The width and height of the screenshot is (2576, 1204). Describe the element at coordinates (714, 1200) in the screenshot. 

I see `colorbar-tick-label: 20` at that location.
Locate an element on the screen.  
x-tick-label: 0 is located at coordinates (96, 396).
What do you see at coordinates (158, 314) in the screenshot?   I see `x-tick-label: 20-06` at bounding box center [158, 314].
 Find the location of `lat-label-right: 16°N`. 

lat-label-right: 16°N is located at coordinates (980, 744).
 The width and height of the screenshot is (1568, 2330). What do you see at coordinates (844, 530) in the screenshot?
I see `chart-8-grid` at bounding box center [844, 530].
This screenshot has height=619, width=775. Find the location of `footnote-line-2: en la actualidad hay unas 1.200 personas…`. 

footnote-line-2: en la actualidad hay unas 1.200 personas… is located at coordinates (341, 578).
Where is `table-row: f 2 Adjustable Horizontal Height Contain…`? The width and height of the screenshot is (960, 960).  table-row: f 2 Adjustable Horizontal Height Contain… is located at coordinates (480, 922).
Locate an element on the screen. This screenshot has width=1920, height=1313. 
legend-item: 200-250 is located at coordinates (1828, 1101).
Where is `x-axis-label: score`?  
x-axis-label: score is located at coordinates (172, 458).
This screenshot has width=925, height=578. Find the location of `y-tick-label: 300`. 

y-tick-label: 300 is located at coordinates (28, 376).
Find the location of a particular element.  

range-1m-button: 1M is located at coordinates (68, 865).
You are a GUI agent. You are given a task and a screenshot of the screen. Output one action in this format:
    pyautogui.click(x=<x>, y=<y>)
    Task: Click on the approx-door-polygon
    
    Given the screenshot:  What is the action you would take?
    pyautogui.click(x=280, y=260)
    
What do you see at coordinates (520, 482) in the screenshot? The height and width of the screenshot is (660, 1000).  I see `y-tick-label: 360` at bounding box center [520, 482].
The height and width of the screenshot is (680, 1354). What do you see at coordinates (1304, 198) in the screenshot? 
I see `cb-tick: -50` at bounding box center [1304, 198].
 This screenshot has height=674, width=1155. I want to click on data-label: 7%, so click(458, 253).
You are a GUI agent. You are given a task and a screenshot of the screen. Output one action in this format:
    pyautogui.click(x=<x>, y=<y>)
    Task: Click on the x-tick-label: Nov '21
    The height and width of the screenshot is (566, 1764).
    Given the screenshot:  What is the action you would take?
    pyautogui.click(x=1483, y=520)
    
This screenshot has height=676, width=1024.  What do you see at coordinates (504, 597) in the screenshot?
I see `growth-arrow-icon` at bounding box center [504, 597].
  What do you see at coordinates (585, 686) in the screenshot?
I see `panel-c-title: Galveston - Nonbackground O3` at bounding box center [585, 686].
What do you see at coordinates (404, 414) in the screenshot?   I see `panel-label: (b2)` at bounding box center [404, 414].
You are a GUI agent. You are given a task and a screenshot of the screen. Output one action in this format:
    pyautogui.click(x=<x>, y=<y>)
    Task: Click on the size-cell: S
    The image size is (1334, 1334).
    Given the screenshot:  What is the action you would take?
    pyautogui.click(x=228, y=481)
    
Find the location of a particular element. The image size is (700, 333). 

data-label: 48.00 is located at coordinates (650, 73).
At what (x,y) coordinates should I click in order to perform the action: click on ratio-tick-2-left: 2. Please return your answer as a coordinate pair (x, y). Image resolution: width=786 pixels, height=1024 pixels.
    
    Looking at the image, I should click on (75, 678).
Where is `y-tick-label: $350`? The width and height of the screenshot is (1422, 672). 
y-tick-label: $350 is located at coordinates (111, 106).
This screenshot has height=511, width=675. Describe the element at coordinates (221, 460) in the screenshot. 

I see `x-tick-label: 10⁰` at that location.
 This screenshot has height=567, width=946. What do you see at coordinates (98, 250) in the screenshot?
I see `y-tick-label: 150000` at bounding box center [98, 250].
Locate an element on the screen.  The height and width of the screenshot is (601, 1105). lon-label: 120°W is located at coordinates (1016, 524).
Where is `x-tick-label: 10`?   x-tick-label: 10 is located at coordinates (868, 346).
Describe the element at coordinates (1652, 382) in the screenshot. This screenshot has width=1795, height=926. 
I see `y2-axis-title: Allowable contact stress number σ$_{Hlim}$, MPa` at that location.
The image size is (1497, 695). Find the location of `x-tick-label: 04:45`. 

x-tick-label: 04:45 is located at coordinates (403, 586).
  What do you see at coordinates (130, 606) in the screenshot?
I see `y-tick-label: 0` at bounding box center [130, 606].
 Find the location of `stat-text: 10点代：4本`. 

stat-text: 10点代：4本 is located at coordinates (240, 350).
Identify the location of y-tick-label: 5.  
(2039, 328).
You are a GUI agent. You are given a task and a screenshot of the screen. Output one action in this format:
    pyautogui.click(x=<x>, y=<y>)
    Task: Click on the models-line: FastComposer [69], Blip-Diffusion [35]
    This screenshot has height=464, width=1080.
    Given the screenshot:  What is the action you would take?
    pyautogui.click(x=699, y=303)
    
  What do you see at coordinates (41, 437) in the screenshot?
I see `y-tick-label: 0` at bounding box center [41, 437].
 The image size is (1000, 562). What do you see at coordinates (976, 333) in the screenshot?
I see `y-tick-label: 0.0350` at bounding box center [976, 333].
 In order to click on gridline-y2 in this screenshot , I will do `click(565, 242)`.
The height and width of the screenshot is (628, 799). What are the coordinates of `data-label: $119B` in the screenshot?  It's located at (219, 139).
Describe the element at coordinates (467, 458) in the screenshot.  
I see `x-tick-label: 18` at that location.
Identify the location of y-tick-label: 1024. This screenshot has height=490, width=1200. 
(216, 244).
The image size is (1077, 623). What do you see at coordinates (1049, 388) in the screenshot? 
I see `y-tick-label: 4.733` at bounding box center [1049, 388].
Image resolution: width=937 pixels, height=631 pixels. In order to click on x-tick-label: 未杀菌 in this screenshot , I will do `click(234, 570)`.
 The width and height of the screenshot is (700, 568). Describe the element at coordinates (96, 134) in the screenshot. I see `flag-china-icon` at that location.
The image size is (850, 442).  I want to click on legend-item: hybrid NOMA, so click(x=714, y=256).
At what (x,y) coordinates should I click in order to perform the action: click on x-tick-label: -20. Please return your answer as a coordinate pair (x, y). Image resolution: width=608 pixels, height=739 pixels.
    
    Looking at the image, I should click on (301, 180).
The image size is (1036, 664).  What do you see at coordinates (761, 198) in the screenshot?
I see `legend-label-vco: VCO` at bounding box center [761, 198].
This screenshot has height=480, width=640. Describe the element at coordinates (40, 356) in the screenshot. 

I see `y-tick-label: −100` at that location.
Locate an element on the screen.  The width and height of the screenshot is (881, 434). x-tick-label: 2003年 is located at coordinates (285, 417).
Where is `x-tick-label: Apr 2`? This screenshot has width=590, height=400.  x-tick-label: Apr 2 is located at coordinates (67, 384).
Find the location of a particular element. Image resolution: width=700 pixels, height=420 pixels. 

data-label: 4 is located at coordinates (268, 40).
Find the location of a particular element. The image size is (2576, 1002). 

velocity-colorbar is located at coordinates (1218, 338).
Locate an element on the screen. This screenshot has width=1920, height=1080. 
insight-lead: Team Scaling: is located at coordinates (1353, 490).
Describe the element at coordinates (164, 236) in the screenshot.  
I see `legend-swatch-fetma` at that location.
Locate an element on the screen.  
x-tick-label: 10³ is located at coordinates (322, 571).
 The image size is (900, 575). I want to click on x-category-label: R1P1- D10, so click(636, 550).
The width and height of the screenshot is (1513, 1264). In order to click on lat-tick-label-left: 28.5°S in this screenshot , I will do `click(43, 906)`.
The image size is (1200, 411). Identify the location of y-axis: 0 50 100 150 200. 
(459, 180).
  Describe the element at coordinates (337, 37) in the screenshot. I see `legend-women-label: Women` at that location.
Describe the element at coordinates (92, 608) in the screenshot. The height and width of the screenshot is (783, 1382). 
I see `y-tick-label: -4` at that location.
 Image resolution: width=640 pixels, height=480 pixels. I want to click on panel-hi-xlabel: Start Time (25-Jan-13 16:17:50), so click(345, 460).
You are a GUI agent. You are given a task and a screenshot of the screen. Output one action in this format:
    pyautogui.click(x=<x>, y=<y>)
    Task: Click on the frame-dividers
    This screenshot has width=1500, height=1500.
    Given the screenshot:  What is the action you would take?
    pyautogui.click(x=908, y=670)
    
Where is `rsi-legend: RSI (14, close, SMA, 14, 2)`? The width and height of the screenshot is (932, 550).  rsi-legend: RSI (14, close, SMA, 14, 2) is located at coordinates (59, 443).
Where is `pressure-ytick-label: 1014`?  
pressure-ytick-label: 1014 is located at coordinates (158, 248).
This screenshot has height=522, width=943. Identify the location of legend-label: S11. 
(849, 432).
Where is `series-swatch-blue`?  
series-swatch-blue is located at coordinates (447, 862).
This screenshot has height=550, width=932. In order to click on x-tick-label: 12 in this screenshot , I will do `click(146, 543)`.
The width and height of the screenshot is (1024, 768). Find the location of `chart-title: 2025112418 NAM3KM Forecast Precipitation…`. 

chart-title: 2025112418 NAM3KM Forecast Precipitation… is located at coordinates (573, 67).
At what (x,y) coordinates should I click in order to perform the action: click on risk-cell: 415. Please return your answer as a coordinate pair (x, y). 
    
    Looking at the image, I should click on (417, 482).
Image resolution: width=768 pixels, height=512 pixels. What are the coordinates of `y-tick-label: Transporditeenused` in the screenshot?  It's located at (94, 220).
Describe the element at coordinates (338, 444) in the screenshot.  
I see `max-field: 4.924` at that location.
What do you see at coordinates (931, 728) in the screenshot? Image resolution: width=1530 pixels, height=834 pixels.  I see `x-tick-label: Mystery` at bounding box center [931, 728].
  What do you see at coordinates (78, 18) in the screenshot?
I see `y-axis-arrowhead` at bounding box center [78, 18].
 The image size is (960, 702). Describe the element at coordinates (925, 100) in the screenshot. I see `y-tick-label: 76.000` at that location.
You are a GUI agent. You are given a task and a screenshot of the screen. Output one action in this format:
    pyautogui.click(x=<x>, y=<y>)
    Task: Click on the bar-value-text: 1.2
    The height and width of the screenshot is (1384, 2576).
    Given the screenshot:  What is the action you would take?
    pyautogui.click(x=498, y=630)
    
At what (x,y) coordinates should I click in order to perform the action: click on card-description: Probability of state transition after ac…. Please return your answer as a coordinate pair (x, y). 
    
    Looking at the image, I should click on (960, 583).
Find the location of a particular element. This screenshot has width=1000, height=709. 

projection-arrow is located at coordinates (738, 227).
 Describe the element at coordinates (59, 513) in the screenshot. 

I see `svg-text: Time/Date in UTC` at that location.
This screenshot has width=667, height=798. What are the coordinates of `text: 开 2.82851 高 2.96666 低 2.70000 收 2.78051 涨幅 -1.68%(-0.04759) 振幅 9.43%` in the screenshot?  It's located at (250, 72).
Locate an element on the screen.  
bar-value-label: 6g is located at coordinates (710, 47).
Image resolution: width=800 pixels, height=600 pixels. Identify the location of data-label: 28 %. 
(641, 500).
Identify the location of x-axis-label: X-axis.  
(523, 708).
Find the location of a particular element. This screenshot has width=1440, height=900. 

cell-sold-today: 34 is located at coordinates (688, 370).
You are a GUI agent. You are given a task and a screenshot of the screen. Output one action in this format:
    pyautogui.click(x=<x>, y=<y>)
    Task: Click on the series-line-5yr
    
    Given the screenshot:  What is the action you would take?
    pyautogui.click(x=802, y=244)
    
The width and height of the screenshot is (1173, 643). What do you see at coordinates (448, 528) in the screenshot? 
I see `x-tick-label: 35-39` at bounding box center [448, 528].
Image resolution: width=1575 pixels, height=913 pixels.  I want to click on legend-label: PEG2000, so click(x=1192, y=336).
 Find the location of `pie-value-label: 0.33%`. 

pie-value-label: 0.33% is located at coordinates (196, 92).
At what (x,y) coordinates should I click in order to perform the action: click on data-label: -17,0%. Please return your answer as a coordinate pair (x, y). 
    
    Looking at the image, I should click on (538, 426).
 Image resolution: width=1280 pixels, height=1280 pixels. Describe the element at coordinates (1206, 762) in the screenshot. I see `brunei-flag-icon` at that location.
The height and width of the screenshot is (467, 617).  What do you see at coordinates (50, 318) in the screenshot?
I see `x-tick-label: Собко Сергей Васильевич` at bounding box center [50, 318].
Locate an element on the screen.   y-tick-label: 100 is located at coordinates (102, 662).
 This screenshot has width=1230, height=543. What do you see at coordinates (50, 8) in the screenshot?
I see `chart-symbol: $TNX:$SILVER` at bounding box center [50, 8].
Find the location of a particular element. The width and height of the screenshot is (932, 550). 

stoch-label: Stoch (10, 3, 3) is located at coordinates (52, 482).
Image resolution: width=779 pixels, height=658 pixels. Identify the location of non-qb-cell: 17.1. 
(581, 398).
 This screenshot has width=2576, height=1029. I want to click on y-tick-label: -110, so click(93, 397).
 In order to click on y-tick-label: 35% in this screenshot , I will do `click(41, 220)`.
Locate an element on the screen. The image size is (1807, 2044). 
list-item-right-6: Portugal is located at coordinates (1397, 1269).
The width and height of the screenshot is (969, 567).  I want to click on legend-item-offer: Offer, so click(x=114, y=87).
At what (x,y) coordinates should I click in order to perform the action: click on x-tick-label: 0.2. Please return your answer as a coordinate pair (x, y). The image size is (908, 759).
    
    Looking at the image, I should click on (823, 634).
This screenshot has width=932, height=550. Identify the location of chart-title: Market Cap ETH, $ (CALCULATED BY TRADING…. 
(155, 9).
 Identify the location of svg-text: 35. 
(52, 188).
##########
Job |
Convert the listing above into a JSON list of strings, one string per line with blank lines left out, from the first line of the listing through the line containing "x-axis-label: score is".

Response to the exercise |
[
  "The width and height of the screenshot is (2576, 1204). Describe the element at coordinates (714, 1200) in the screenshot. ",
  "I see `colorbar-tick-label: 20` at that location.",
  "Locate an element on the screen.  ",
  "x-tick-label: 0 is located at coordinates (96, 396).",
  "What do you see at coordinates (158, 314) in the screenshot?   I see `x-tick-label: 20-06` at bounding box center [158, 314].",
  " Find the location of `lat-label-right: 16°N`. ",
  "lat-label-right: 16°N is located at coordinates (980, 744).",
  " The width and height of the screenshot is (1568, 2330). What do you see at coordinates (844, 530) in the screenshot?",
  "I see `chart-8-grid` at bounding box center [844, 530].",
  "This screenshot has height=619, width=775. Find the location of `footnote-line-2: en la actualidad hay unas 1.200 personas…`. ",
  "footnote-line-2: en la actualidad hay unas 1.200 personas… is located at coordinates (341, 578).",
  "Where is `table-row: f 2 Adjustable Horizontal Height Contain…`? The width and height of the screenshot is (960, 960).  table-row: f 2 Adjustable Horizontal Height Contain… is located at coordinates (480, 922).",
  "Locate an element on the screen. This screenshot has width=1920, height=1313. ",
  "legend-item: 200-250 is located at coordinates (1828, 1101).",
  "Where is `x-axis-label: score`?  ",
  "x-axis-label: score is located at coordinates (172, 458)."
]